EXERCISE AIM
Render as a Markdown table the part of the items that opens with the line containing "Screen dimensions: 1568x741" and runs through the end of the items, with columns "Row" and "Entry", one line per row and blank lines left out. Omit the pictures from the table.

DATA SUPPLIED
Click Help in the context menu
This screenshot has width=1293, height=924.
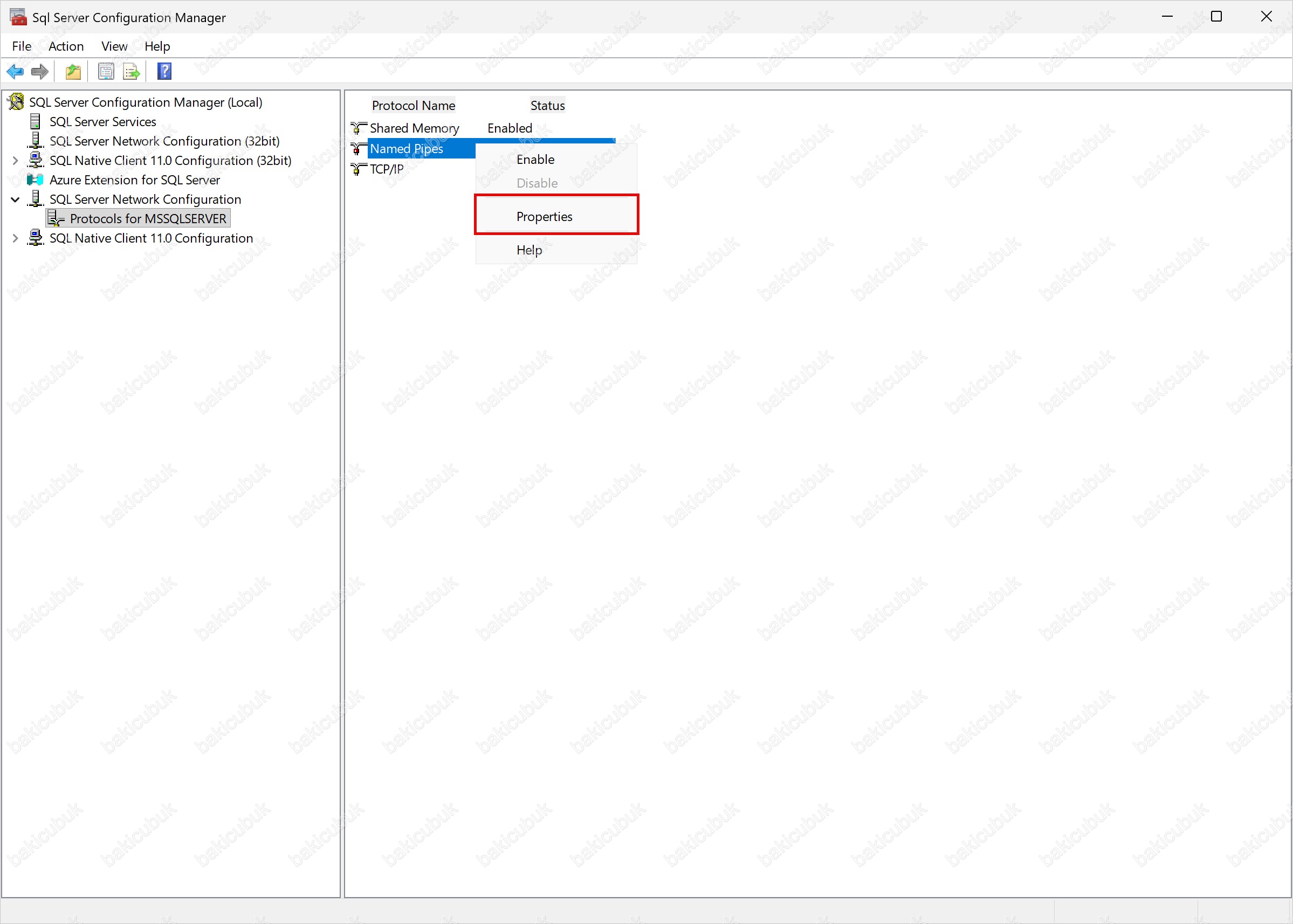tap(529, 250)

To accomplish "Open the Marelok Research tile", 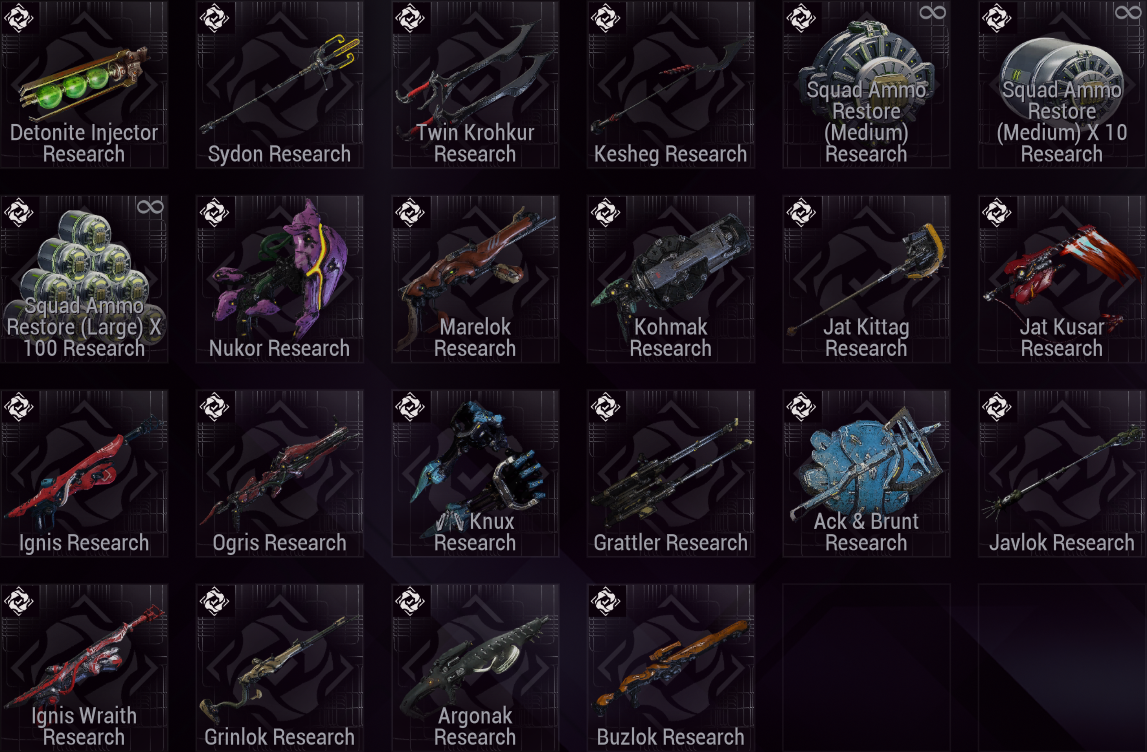I will tap(475, 279).
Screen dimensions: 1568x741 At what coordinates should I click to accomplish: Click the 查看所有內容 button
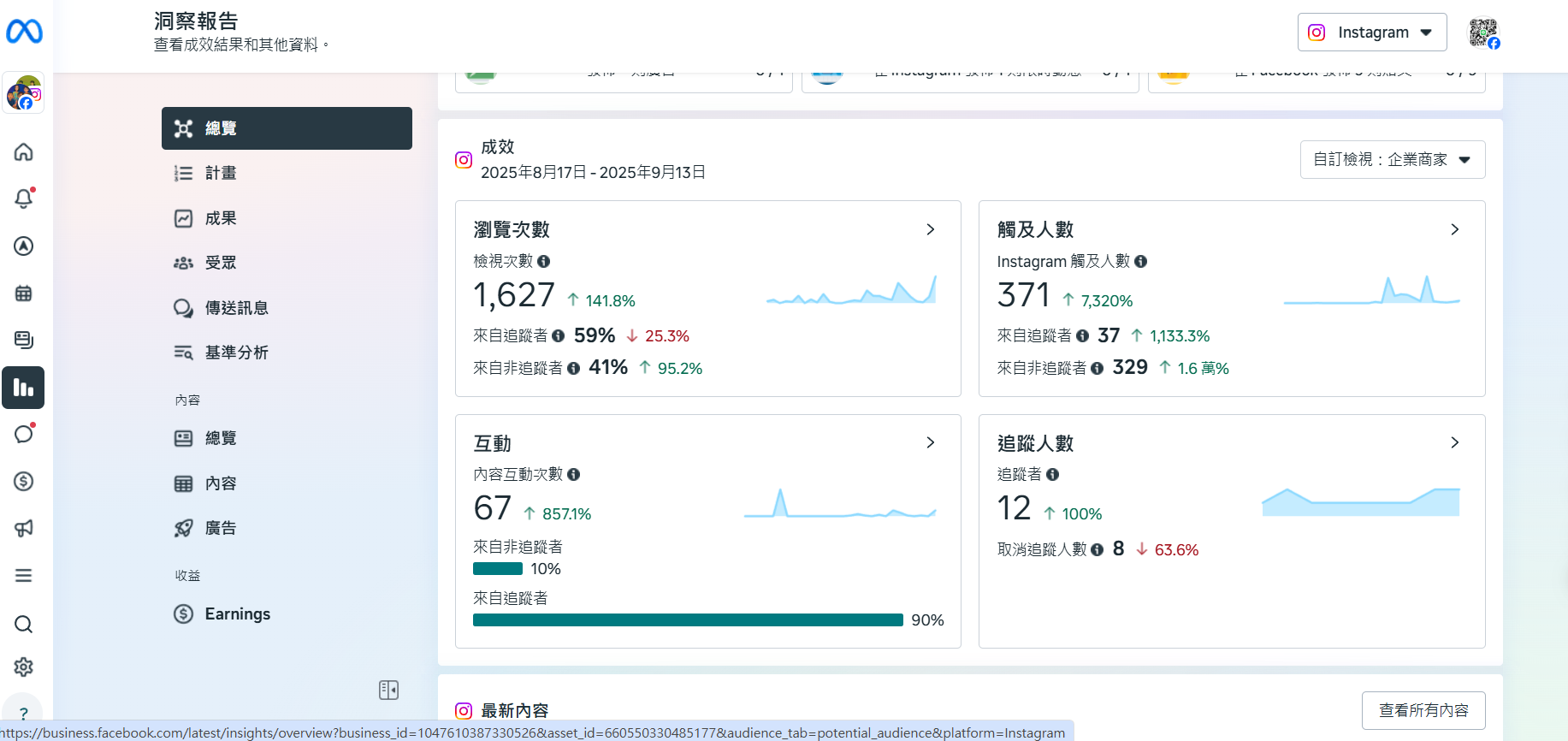(1423, 710)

THE SOLUTION
| Row | Entry |
|---|---|
| 1 | Screen dimensions: 1568x741 At what coordinates should I click to accomplish: Click the 查看所有內容 button |
| 2 | (1423, 710) |